- Goal of the exercise
Everything from the line containing "Screen dimensions: 2369x882" through the final line of the listing below should be given again, word for word, and nothing else.

- Records to process
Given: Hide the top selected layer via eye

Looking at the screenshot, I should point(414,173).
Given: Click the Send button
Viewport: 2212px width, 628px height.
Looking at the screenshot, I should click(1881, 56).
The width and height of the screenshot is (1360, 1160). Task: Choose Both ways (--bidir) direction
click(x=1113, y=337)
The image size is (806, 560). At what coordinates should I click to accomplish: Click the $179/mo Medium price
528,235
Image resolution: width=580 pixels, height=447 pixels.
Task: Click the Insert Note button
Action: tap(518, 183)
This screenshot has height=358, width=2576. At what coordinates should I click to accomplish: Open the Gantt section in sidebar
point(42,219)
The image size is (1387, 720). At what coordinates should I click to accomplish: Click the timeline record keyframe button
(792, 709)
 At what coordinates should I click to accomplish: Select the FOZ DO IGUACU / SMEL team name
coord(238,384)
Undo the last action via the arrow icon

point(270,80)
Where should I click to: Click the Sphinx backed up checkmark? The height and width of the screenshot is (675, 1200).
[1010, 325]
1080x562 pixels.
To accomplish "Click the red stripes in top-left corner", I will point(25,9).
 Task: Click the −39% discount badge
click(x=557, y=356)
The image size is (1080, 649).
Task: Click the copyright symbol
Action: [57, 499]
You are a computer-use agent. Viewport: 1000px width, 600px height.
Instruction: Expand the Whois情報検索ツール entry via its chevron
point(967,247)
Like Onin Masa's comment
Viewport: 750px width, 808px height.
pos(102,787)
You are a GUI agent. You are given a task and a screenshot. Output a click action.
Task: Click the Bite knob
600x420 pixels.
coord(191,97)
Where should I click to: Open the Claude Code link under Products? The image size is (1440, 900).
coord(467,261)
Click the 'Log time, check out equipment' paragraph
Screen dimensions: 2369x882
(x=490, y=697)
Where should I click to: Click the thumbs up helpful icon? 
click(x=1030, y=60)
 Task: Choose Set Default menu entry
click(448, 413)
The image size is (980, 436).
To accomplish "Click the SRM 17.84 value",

- Solution
Screen dimensions: 2369x882
(x=490, y=697)
Where should I click to: Click the thumbs up helpful icon? 
click(x=1030, y=60)
 Task: Choose Set Default menu entry
click(448, 413)
The image size is (980, 436).
To accomplish "Click the SRM 17.84 value",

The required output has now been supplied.